ILLUMINATE SF
LIFE DEATH/KNOWS DOESN'T KNOW
Bruce Nauman
Installed: May 14, 2016 - Summer, 2017
Yerba Buena: 151 Third Street, SFMOMA
During its exhibition at San Francisco Museum of Modern Art (SFMOMA), Bruce Nauman's wry wordplay and playful use of neon tubing in Life Death/Knows Doesn't Know (1983) subverted expectations of neon signage, replacing the lexicon of commercial advertising with weighty but contradictory terms: life/death, pleasure/pain, love/hate — intersected by ambiguous sentence fragments that underscore the haphazardness of language itself. The light cast by neon on the surrounding walls enveloped the viewer, while the tone of dry satire spoke of high art in the materials of low culture and advertising, setting up a clash that questioned old assumptions about the purpose of art and artists. Austrian philosopher Ludwig Wittgenstein's ideas about language have been an important influence on Nauman’s work, shaping his interest in the way words succeed or fail in referring to objects in the world.

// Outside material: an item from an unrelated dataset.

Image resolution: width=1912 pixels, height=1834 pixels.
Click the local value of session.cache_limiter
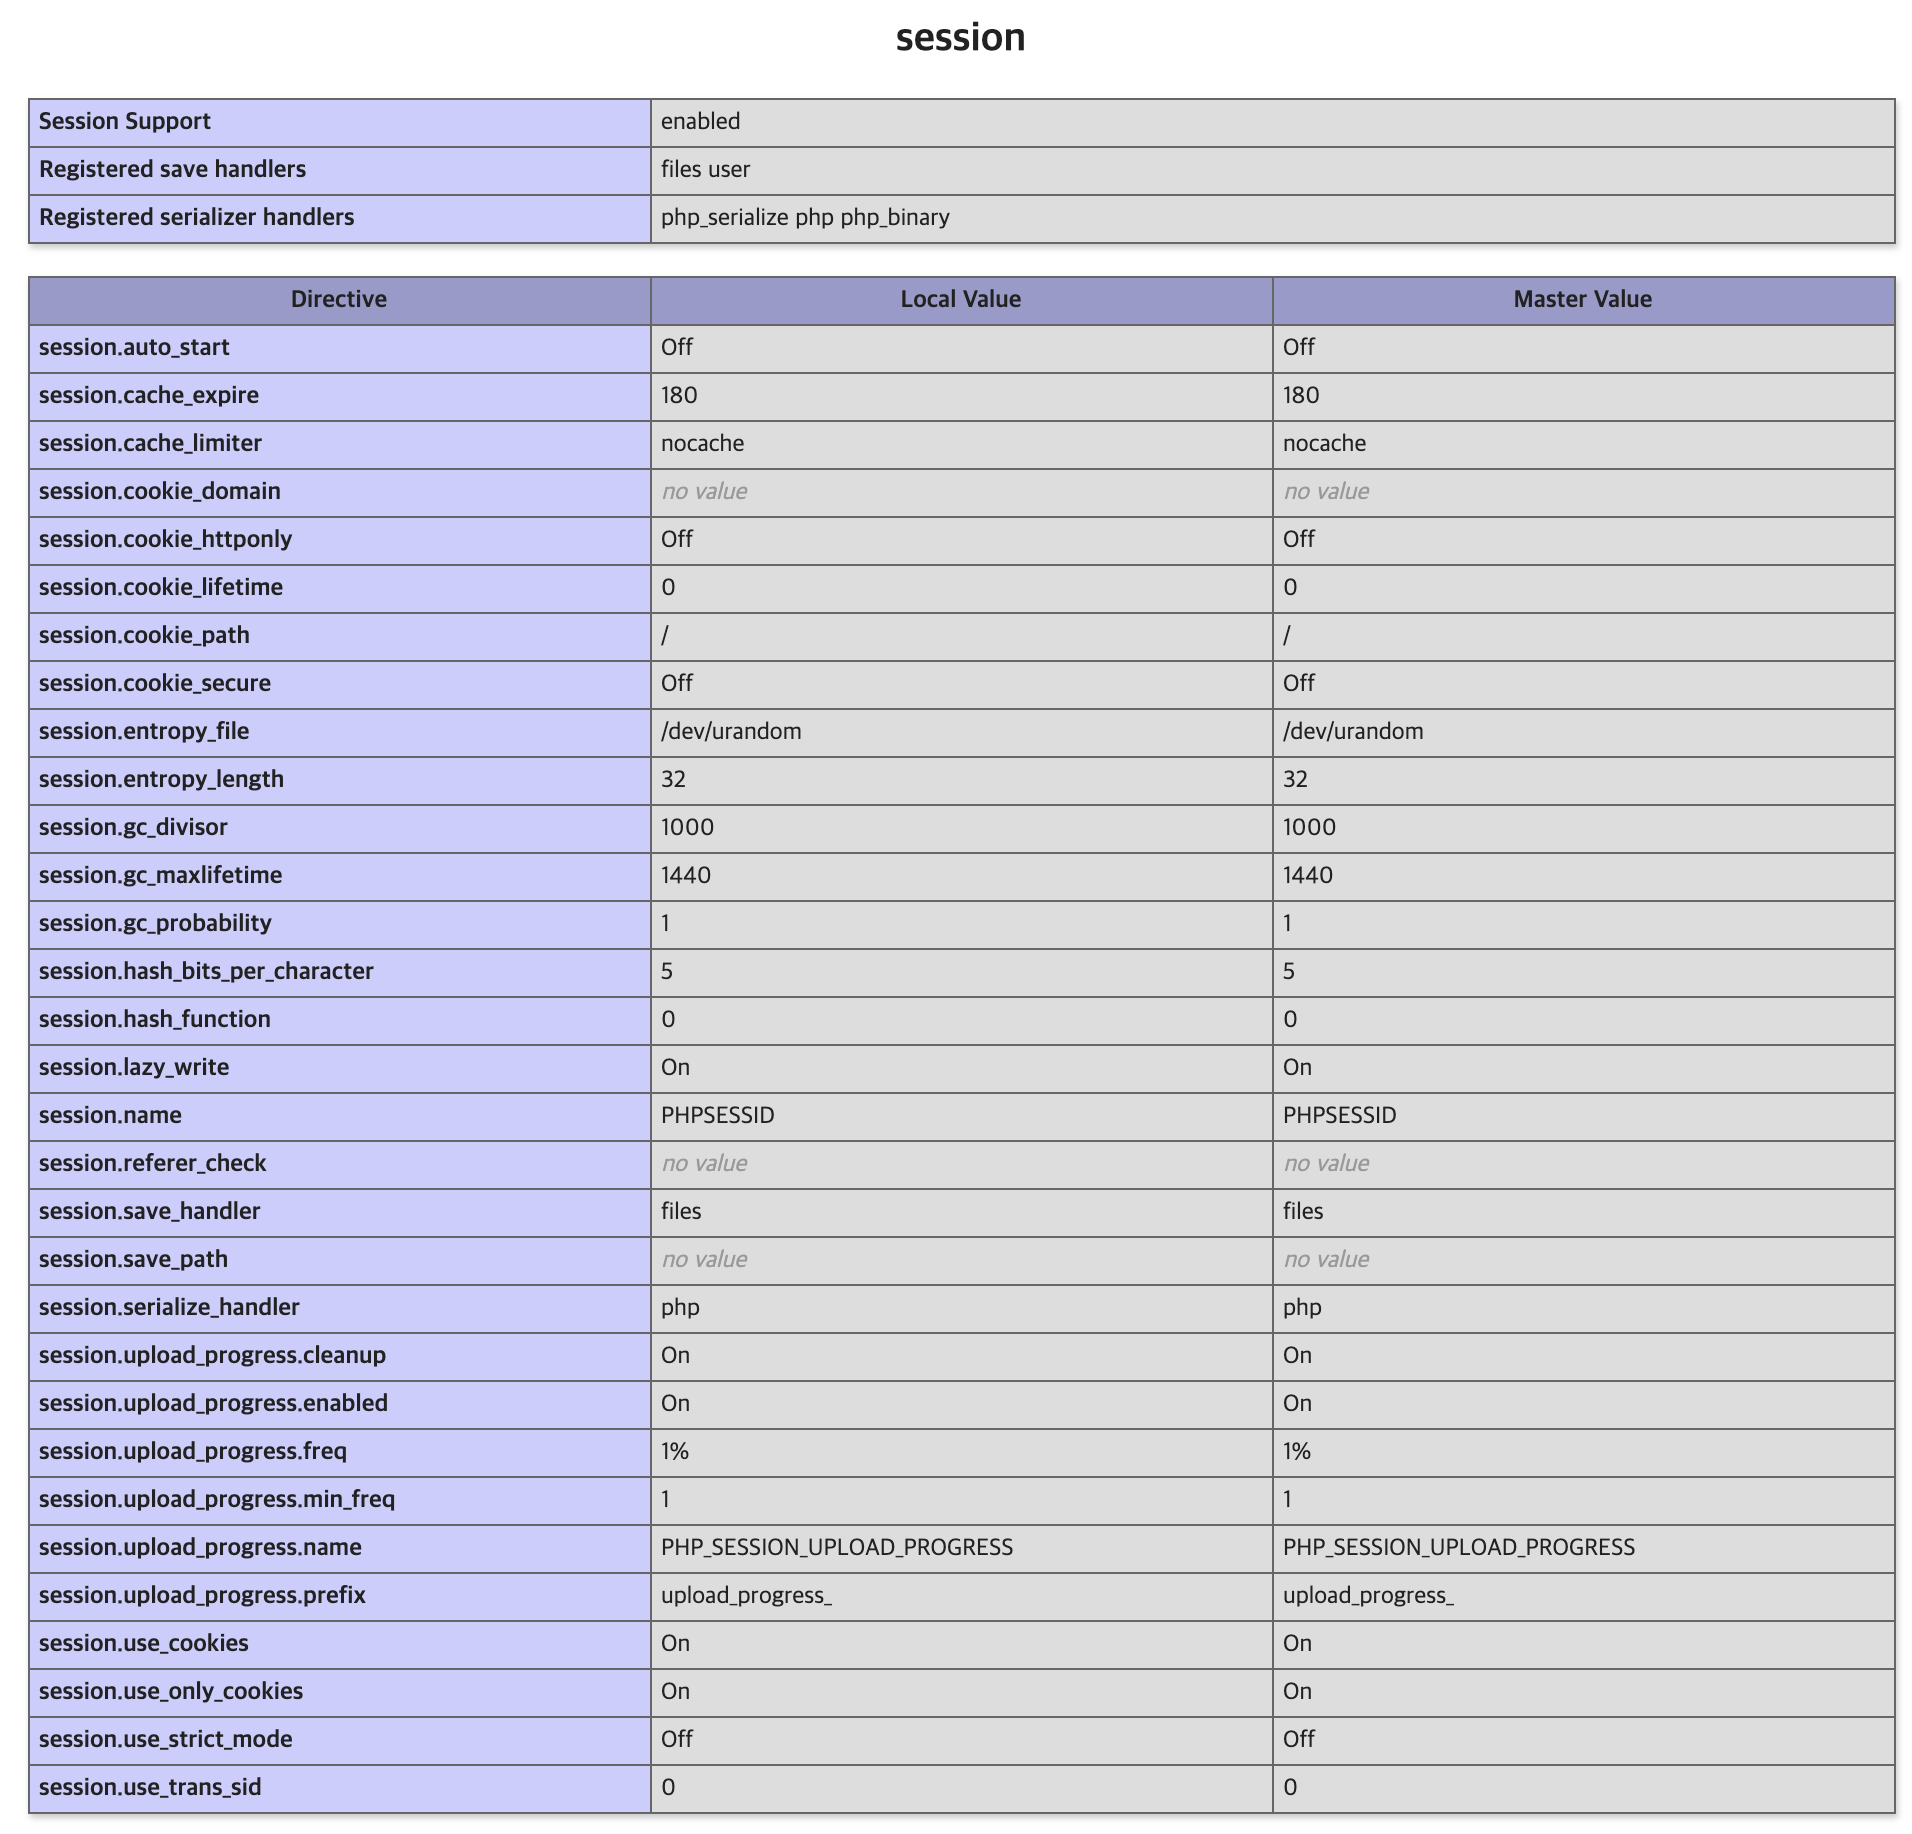702,443
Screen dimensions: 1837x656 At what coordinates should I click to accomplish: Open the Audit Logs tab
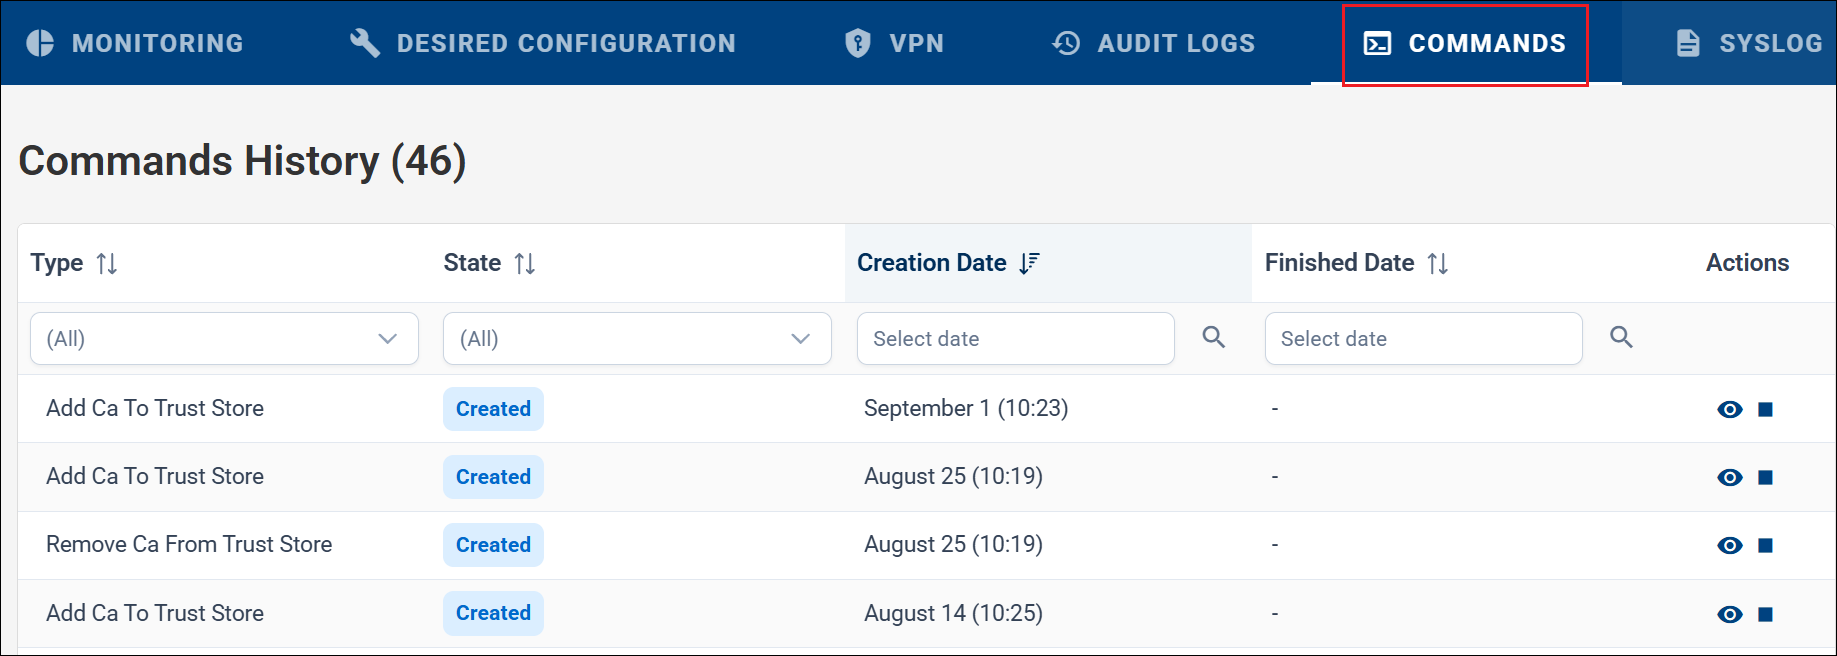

Artist: Bruce Nauman pioneered and remains at the forefront of exploring language and the body through revelatory, rigorously conceived and realized individual artworks, installations, and performance. Although his work is not easily defined by its materials, styles, or themes, sculpture is central to it, and it is characteristic of Post-Minimalism in the way it blends ideas from Conceptualism, Minimalism, performance art, and video art. The revival of interest in Marcel Duchamp in the 1960s also clearly influenced Nauman in various ways, from encouraging his love of wordplay to infusing his work with a satirical and sometimes absurdist tone. Despite the impact of Dada, however, he continued to view his art less as a playful or creative enterprise than as a serious research endeavor, one he likes to carry out in seclusion from the art world, one that is shaped by his interests in ethics and politics.